4. Which contained a letter from my ex-boyfriend. "Come to California," it said. Enclosed, was a photo of TuPac.
5. Wishing to respond in kind, I replied with a photo I had taken on our last visit to the Edogawa River, near my apartment in Japan.
6. Which swept me, through some Joyceian deluge, to my friend Jack (who, like the ex, has a J name and is very tall and has a fine brain stuffed full of strange notions) and his unfaltering belief in...
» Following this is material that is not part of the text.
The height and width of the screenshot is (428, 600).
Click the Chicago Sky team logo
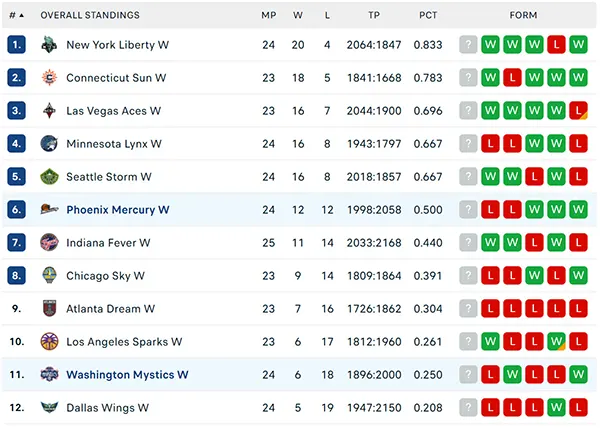[49, 276]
7. Modern aesthetics. I used to spend a great deal of time thinking about modern aesthetics, flatness, and the like, having been a rather devout disciple of Immanuel Kant (via, at times, Clement Greenberg). But after reading "The Abuse of Beauty," by A. Danto this summer, I ceased my formalist fascism. And now, when I think of the aesthetic codes governing my life, I often think of Matthew Barney.
8. Including Cremaster 5, which I watched not so long ago. In September, I spent hours watching The Cremaster Cycle, only ceasing after I started having nightmares about foggy hills and shiny dead horses.
9. And then, for whatever reason, I thought of how much I hate Jamie Bourdon. Why, God, why, does Jamie Bourdon now follow Matthew Barney in the wheel of my memory's rote recall?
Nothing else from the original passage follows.